↓↓↓

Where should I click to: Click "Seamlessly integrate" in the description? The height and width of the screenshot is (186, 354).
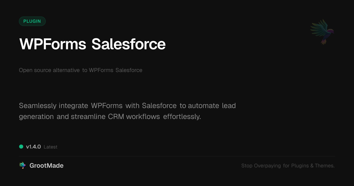53,106
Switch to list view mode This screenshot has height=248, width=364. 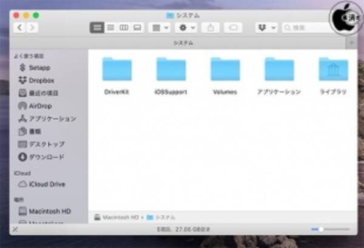[x=110, y=28]
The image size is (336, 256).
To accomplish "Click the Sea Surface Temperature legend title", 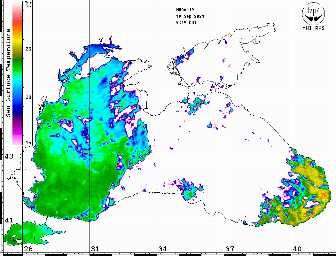I will tap(8, 73).
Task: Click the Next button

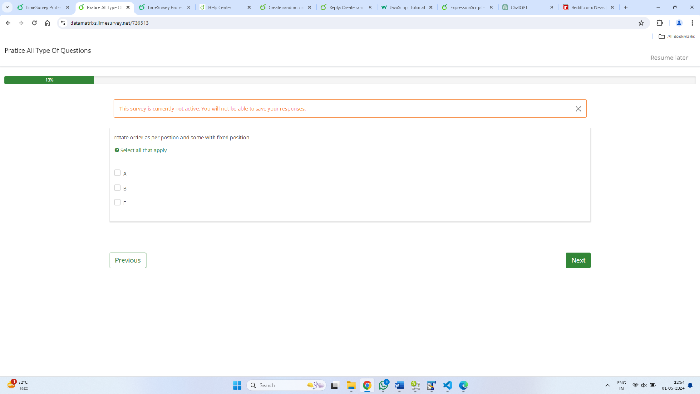Action: click(578, 260)
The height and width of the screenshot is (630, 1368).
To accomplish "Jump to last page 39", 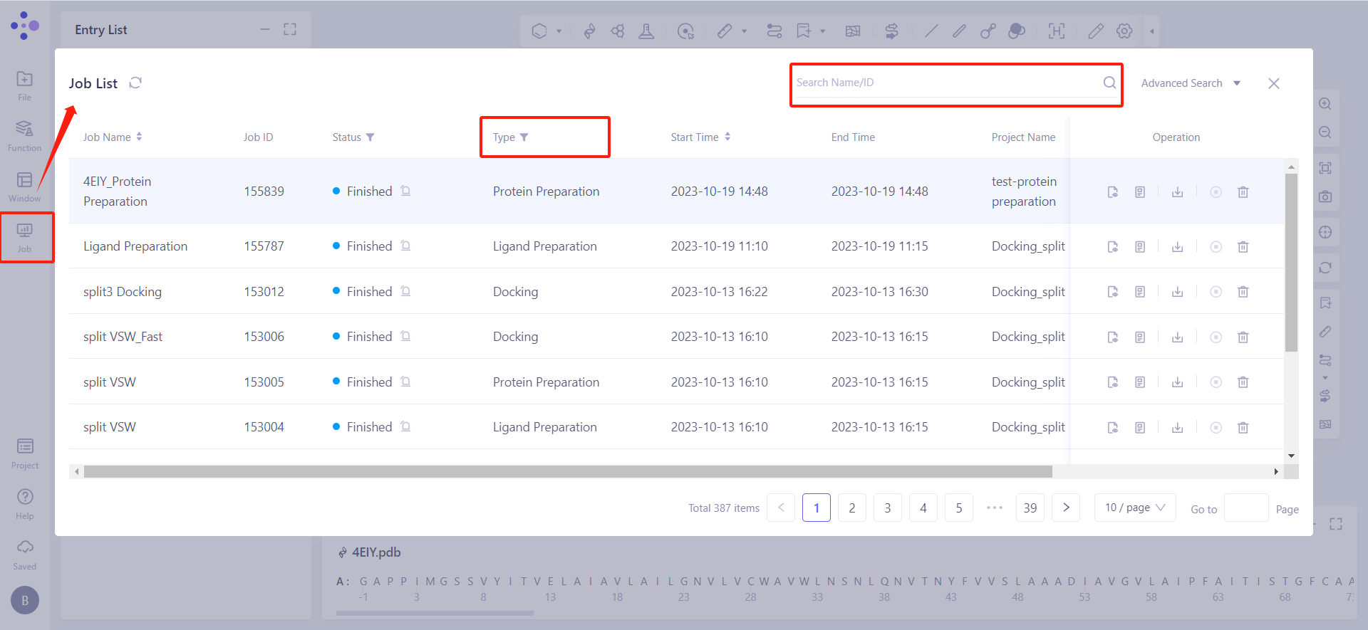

↑↑↑

What is required: All lines from the one with "Task: Click the Next button" through the end of the records above must be reproduced exactly, both ends included, and the pictures must be left out.

Exercise response:
Task: Click the Next button

Action: click(578, 260)
The height and width of the screenshot is (630, 1368).
To accomplish "Jump to last page 39", 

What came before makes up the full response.